On Tuesday September 17th, the proposal was ultimately rejected in the Spanish Congress, voted against by Spain’s three main right-wing parties – Catalan nationalists Junts, Spain’s main opposition party the PP and far-right Vox.

The aim in part was to try and rectify the controversial Housing Law, which came into effect in 2023.

In most people’s eyes, the legislation has failed as landlords have found several loopholes to get around the restrictions, prices have continued to increase and the stock of rental properties is even more diminished.

READ ALSO: Has Spain’s Housing Law completely failed to control rents?

As a result of the fear of heightened regulation for landlords, many have left the traditional market and turned to tourist rentals or temporary accommodation instead, which are far more lucrative. 

This has had the opposite effect, increasing rental prices instead of stabilising or decreasing them.

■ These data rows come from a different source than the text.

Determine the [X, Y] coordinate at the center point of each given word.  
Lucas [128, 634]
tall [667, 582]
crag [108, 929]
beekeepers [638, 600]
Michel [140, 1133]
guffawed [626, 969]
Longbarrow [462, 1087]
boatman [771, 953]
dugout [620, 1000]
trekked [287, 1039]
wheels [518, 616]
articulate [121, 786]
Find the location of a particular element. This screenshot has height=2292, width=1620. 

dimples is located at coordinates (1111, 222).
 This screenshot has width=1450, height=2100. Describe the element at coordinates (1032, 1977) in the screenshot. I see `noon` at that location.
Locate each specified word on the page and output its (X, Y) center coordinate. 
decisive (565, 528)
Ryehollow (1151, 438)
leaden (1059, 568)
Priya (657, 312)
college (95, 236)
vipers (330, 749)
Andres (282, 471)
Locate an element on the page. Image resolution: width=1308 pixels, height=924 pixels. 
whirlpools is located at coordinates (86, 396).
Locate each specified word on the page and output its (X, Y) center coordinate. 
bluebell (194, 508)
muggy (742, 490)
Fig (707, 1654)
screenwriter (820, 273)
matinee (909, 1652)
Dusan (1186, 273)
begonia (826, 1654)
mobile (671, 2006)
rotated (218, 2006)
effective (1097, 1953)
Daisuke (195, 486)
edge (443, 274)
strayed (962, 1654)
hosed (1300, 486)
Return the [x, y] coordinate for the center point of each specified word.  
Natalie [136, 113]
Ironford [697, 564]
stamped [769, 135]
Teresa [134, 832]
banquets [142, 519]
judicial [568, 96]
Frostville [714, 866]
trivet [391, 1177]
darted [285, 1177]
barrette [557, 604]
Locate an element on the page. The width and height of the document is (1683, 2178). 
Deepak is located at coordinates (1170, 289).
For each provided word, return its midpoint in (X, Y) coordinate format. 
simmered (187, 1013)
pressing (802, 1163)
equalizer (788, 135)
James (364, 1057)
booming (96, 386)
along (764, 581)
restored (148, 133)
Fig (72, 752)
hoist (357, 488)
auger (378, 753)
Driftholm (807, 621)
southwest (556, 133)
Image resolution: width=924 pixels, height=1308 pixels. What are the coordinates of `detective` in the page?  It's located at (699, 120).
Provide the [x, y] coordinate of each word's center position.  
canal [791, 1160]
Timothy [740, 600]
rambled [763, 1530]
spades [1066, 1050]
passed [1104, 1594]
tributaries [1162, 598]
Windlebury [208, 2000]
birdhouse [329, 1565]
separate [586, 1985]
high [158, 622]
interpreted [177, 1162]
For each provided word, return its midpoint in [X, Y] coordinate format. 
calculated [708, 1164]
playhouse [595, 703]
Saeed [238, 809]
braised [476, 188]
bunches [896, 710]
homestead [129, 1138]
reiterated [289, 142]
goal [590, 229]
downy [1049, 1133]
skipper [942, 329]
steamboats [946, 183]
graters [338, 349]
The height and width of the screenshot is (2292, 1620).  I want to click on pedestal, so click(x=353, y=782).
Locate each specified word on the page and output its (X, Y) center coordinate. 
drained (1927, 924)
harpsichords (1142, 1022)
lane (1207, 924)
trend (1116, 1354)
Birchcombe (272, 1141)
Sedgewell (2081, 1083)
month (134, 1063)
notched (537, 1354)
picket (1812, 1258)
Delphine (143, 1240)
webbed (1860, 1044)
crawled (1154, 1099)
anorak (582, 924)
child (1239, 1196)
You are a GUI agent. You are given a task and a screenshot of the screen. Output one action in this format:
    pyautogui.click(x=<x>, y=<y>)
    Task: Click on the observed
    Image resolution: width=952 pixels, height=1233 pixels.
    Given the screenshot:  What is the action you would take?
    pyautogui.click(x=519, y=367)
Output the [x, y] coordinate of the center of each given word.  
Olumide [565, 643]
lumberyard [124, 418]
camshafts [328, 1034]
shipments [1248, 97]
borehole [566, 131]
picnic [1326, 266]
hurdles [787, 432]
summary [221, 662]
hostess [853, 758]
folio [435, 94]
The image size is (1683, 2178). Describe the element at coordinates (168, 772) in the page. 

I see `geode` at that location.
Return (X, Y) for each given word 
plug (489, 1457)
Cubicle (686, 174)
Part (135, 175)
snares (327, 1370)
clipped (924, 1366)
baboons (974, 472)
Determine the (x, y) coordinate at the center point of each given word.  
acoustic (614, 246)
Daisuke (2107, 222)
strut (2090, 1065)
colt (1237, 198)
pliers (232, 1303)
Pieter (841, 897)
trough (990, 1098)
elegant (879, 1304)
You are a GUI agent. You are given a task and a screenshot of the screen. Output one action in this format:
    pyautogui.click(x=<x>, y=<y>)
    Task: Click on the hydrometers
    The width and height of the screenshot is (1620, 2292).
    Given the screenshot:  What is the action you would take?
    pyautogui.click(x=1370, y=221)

READ MORE: Why landlords in Spain leave their flats empty rather than rent long-term

Seasonal contracts and room rentals allow landlords to raise prices every six or nine months and they not subject to the price limitations of the housing law.

The idea of this new law was to try and set the maximum duration of a temporary rental contracts at six months in order to avoid this, but it could have potentially also caused problems for many who need this type accommodation such as students, digital nomads, those living here on a short term basis etc. 

During the debate, Sumar’s spokesperson, Íñigo Errejón, defended the law saying that it is a “solvent”, “fair” and “precise” proposal, which will help “correct an abuse” and “close the gap through which “Landlords can use to avoid the LAU (Urban Leasing Law) and rent regulation”.  

Far-left party Podemos blamed the ruling PSOE for having left this “hole” in the housing law, but also agreed that the restrictions on temporary accommodation were needed to try and rectify this.

READ ALSO: Has Spain’s Housing Law completely failed to control rents?

Junts (Catalonia’s main pro-independence party) and the PNV, the Basque nationalist party, were firmly against it. They agreed that the problem must be solved and that “accessible decent housing was needed”, but raised the situation of students, interns, residents or workers who need housing for flexible periods.

Junts party member Marta Madrenas warned of the harmful effects that this limitation on temporary rentals can have for university cities such as Girona.

Vox and the PP meanwhile argued that they don’t want to help cover up the mistakes made by the left with regards to the Housing Law.

Vox deputy Ignacio Hoces stated that the increase in seasonal rentals has occurred due to the “failure” of the Housing Law, since this has caused rental prices to “skyrocketed” by 13 percent and the supply to be reduced by 15 percent.

Temporary accommodation, referred to as alquiler temporal or alquiler de temporada in Spanish, is considered to be anything that’s longer than a month but shorter than a year, middle ground between short-term and long-term rentals. It is also referred to as monthly accommodation or seasonal accommodation.